# start of Material supplied

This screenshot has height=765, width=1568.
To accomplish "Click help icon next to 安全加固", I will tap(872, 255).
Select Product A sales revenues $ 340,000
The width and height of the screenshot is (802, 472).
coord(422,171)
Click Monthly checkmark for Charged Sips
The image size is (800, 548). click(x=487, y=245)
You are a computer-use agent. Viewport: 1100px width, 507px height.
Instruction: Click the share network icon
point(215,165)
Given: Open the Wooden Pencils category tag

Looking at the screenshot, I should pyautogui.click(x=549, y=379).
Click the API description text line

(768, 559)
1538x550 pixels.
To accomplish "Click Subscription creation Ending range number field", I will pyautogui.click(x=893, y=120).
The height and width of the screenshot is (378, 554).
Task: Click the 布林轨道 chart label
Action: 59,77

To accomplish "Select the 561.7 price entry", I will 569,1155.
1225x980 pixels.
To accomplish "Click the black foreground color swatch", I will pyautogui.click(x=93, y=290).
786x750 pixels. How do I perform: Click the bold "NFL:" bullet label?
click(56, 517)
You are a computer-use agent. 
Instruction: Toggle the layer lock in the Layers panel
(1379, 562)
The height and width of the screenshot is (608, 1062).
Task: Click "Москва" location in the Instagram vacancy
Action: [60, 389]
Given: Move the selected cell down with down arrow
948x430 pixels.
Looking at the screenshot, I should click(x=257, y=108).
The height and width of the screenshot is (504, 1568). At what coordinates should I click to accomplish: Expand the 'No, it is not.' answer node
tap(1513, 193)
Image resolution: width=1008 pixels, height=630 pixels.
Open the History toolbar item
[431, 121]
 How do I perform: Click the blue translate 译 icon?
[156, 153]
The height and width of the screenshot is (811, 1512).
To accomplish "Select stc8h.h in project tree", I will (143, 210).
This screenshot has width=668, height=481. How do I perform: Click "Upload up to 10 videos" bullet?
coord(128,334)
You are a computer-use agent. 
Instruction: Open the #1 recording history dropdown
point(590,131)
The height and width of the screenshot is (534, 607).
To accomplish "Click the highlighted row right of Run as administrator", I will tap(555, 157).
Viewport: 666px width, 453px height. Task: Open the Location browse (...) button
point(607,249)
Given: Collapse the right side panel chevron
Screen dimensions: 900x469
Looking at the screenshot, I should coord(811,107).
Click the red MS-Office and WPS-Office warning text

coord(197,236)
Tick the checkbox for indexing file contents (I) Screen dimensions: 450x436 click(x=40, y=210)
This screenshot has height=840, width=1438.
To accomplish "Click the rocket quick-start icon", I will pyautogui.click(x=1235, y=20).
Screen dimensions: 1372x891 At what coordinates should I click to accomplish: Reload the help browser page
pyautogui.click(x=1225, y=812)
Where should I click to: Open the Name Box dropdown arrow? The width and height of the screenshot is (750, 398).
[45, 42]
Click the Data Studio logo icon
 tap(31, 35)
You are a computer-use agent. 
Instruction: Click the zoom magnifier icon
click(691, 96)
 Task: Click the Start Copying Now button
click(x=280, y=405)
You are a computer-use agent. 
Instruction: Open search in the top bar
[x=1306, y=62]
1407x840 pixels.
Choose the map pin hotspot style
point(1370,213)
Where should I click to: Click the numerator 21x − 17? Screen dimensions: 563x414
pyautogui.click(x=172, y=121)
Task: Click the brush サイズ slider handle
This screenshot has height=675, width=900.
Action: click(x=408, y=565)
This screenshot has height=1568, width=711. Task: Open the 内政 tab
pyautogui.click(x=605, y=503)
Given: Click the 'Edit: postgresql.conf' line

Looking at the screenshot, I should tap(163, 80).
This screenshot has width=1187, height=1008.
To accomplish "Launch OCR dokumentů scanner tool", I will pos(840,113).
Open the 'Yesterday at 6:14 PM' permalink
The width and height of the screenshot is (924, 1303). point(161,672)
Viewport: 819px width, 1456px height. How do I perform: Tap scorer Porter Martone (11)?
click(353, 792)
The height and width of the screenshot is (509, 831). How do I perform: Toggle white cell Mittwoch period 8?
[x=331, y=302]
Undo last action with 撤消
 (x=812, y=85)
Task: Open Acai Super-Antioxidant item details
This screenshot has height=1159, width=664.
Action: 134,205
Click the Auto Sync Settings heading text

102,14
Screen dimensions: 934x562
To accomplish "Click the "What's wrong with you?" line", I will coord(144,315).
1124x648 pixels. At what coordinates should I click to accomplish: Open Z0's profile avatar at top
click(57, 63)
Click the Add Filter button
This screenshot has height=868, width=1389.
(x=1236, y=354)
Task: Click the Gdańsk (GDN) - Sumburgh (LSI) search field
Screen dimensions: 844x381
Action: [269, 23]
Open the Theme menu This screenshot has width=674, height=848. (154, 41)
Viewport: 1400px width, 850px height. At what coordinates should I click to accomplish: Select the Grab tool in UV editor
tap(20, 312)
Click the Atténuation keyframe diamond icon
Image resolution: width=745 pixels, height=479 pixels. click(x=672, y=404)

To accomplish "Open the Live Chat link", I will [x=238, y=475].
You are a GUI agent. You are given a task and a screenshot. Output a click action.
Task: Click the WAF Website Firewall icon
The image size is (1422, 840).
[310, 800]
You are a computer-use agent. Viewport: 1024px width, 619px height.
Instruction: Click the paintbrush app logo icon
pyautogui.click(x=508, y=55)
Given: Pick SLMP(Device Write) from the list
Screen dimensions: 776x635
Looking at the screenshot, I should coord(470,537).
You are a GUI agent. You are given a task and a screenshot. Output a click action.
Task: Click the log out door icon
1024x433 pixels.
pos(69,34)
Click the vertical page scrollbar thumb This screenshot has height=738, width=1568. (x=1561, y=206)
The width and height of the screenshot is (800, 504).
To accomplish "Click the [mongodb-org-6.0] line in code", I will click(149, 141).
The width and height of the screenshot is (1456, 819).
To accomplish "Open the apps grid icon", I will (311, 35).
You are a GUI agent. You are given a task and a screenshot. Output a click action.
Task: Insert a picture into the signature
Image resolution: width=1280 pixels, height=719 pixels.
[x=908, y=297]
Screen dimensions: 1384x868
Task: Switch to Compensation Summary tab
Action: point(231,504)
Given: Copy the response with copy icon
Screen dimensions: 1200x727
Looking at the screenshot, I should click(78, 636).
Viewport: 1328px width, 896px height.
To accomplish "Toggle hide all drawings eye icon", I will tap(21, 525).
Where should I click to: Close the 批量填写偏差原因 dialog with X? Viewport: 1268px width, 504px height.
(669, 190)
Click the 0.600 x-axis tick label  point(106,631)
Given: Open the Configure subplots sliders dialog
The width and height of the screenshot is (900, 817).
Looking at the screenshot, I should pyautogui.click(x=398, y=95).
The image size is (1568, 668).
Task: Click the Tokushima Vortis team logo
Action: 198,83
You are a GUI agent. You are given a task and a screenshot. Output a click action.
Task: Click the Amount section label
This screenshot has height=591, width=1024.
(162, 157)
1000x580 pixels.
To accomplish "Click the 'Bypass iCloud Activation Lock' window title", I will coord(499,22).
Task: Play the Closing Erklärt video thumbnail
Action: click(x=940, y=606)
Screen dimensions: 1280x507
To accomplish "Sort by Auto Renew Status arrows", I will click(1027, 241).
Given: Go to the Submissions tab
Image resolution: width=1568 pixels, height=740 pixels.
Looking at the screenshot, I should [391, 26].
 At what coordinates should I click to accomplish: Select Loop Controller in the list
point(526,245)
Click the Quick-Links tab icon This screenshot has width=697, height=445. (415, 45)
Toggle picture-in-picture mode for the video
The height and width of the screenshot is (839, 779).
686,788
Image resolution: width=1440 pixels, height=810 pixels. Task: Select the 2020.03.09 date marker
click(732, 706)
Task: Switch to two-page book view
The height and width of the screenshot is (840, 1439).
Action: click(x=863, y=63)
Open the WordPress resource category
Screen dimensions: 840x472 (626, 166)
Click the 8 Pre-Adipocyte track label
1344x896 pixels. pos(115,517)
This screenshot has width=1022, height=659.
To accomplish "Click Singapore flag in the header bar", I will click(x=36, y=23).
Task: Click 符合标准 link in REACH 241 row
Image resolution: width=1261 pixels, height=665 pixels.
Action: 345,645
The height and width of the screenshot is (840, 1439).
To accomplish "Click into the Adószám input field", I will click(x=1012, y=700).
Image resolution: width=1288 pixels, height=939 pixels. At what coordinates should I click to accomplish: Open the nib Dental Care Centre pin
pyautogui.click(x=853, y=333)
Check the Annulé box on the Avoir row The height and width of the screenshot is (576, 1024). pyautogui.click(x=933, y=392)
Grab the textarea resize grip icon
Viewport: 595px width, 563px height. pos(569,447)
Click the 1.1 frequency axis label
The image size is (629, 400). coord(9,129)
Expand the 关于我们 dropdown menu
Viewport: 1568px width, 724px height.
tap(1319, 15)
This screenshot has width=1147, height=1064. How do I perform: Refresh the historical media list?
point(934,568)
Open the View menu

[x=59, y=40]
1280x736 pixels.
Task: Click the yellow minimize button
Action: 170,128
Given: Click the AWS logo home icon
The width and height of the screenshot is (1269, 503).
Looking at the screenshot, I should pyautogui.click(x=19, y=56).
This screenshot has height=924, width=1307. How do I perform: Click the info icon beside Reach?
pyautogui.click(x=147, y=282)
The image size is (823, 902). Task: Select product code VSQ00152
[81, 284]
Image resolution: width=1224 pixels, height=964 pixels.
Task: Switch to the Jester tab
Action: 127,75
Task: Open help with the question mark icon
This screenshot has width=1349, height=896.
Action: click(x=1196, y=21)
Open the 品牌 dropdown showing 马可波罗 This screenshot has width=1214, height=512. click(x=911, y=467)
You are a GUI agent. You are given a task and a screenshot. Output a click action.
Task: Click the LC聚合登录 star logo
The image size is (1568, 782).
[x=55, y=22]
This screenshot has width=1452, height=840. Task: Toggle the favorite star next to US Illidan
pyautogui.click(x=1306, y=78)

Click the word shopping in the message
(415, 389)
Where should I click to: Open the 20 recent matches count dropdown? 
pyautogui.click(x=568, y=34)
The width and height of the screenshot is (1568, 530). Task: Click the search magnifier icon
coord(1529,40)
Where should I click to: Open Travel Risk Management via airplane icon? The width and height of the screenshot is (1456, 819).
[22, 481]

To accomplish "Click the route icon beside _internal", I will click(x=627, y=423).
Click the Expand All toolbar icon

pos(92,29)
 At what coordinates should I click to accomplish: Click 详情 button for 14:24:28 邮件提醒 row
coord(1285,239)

# end of Material supplied

Short exercise. Write out the stretch of the listing from the line containing "Image resolution: width=1008" through the line containing "I will pos(840,113)." as a numbered list, leaving out blank lines.

Written answer.
1. Image resolution: width=1008 pixels, height=630 pixels.
2. Open the History toolbar item
3. [431, 121]
4.  How do I perform: Click the blue translate 译 icon?
5. [156, 153]
6. The height and width of the screenshot is (811, 1512).
7. To accomplish "Select stc8h.h in project tree", I will (143, 210).
8. This screenshot has width=668, height=481. How do I perform: Click "Upload up to 10 videos" bullet?
9. coord(128,334)
10. You are a computer-use agent. 
11. Instruction: Open the #1 recording history dropdown
12. point(590,131)
13. The height and width of the screenshot is (534, 607).
14. To accomplish "Click the highlighted row right of Run as administrator", I will tap(555, 157).
15. Viewport: 666px width, 453px height. Task: Open the Location browse (...) button
16. point(607,249)
17. Given: Collapse the right side panel chevron
18. Screen dimensions: 900x469
19. Looking at the screenshot, I should coord(811,107).
20. Click the red MS-Office and WPS-Office warning text
21. coord(197,236)
22. Tick the checkbox for indexing file contents (I) Screen dimensions: 450x436 click(x=40, y=210)
23. This screenshot has height=840, width=1438.
24. To accomplish "Click the rocket quick-start icon", I will pyautogui.click(x=1235, y=20).
25. Screen dimensions: 1372x891 At what coordinates should I click to accomplish: Reload the help browser page
26. pyautogui.click(x=1225, y=812)
27. Where should I click to: Open the Name Box dropdown arrow? The width and height of the screenshot is (750, 398).
28. [45, 42]
29. Click the Data Studio logo icon
30.  tap(31, 35)
31. You are a computer-use agent. 
32. Instruction: Click the zoom magnifier icon
33. click(691, 96)
34.  Task: Click the Start Copying Now button
35. click(x=280, y=405)
36. You are a computer-use agent. 
37. Instruction: Open search in the top bar
38. [x=1306, y=62]
39. 1407x840 pixels.
40. Choose the map pin hotspot style
41. point(1370,213)
42. Where should I click to: Click the numerator 21x − 17? Screen dimensions: 563x414
43. pyautogui.click(x=172, y=121)
44. Task: Click the brush サイズ slider handle
45. This screenshot has height=675, width=900.
46. Action: click(x=408, y=565)
47. This screenshot has height=1568, width=711. Task: Open the 内政 tab
48. pyautogui.click(x=605, y=503)
49. Given: Click the 'Edit: postgresql.conf' line
50. Looking at the screenshot, I should tap(163, 80).
51. This screenshot has width=1187, height=1008.
52. To accomplish "Launch OCR dokumentů scanner tool", I will pos(840,113).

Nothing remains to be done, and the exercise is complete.